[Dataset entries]
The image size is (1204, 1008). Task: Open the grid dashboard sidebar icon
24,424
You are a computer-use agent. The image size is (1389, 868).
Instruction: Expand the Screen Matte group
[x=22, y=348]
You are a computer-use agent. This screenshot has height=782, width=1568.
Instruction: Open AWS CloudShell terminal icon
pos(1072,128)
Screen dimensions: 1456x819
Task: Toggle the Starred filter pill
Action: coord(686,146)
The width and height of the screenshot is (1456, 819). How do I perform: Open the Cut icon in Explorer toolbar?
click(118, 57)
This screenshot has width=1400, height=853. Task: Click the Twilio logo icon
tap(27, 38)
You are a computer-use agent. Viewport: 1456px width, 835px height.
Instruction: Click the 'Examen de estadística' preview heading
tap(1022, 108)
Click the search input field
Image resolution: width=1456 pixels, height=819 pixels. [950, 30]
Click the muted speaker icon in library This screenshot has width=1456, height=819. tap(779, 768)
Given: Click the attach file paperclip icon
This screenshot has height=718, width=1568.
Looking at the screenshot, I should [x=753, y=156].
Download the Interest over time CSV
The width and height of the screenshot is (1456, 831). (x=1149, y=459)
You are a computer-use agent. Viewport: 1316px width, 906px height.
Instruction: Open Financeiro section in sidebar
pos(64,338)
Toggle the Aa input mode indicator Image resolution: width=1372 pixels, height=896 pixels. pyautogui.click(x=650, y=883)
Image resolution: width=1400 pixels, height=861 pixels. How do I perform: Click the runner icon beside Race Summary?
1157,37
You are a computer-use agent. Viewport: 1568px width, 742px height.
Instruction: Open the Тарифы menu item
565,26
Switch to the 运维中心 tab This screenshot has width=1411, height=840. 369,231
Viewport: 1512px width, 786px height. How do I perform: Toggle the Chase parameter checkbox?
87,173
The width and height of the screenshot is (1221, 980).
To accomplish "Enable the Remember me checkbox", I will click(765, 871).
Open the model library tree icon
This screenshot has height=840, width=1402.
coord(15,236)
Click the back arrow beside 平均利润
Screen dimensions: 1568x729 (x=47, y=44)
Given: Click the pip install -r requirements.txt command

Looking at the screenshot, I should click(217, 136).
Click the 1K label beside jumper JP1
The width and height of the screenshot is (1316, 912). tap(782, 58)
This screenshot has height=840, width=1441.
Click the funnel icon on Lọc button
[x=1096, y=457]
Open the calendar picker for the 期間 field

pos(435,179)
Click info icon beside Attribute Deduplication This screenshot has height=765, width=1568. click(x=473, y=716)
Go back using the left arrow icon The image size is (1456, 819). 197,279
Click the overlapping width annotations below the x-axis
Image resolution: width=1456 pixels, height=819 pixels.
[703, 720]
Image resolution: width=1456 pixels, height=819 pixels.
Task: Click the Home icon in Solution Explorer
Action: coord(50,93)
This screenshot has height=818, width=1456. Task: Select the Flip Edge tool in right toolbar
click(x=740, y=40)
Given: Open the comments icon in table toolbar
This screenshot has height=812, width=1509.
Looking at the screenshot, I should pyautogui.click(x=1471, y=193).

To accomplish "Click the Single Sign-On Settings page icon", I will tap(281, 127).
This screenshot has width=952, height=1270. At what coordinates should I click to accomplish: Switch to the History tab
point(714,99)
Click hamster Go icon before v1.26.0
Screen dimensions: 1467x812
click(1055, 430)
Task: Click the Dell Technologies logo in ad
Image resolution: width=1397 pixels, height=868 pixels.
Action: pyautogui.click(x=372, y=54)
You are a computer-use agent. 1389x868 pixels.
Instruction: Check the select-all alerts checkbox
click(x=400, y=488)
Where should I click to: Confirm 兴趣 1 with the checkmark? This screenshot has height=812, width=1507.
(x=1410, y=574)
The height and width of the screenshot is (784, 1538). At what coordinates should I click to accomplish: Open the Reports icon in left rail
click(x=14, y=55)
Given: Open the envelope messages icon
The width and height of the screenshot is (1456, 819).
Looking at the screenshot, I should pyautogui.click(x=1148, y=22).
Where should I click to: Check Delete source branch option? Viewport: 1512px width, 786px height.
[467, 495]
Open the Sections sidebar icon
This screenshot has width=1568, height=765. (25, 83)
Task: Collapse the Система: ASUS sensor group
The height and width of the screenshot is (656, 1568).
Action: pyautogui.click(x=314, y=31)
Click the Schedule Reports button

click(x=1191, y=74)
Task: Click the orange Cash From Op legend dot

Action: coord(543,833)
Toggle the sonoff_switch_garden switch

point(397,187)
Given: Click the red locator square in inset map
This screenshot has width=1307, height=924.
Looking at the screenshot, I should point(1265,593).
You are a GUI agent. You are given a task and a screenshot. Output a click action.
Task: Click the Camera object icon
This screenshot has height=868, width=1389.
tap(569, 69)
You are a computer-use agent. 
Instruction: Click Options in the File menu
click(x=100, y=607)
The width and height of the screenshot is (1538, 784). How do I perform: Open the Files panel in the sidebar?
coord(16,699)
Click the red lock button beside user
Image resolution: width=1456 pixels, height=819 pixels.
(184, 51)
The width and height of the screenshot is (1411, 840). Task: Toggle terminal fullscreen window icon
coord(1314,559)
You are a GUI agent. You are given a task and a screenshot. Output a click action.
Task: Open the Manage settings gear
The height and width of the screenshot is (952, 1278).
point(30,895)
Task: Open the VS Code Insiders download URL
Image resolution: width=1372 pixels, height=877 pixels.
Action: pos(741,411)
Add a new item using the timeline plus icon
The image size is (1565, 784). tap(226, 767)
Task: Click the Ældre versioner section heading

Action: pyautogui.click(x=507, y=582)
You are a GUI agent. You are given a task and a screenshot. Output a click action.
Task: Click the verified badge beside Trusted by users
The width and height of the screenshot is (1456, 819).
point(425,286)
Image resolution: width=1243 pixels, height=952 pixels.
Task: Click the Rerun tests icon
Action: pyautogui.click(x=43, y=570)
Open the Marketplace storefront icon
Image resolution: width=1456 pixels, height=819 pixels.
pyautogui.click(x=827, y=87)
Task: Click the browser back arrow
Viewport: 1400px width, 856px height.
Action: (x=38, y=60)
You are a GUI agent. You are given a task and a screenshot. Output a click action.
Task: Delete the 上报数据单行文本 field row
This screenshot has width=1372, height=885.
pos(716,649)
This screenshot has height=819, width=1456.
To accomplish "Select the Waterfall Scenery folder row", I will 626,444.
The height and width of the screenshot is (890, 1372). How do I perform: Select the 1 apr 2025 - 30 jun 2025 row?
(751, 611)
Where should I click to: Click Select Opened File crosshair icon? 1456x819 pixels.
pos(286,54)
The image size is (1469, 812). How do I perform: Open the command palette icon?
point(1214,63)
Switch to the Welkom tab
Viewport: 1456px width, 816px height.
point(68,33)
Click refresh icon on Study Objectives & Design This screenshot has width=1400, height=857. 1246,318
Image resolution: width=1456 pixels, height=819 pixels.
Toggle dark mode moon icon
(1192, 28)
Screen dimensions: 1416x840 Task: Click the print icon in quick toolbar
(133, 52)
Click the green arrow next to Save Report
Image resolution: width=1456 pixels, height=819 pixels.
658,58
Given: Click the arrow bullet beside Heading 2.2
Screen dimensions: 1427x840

● **EXERCISE AIM**:
Your reply is to repeat, unchanged, the lines above running from the one with "The height and width of the screenshot is (952, 1278)." up to and including the one with "Task: Click the verified".

● **OUTPUT BELOW**:
The height and width of the screenshot is (952, 1278).
point(30,895)
Task: Open the VS Code Insiders download URL
Image resolution: width=1372 pixels, height=877 pixels.
Action: pos(741,411)
Add a new item using the timeline plus icon
The image size is (1565, 784). tap(226, 767)
Task: Click the Ældre versioner section heading

Action: pyautogui.click(x=507, y=582)
You are a GUI agent. You are given a task and a screenshot. Output a click action.
Task: Click the verified badge beside Trusted by users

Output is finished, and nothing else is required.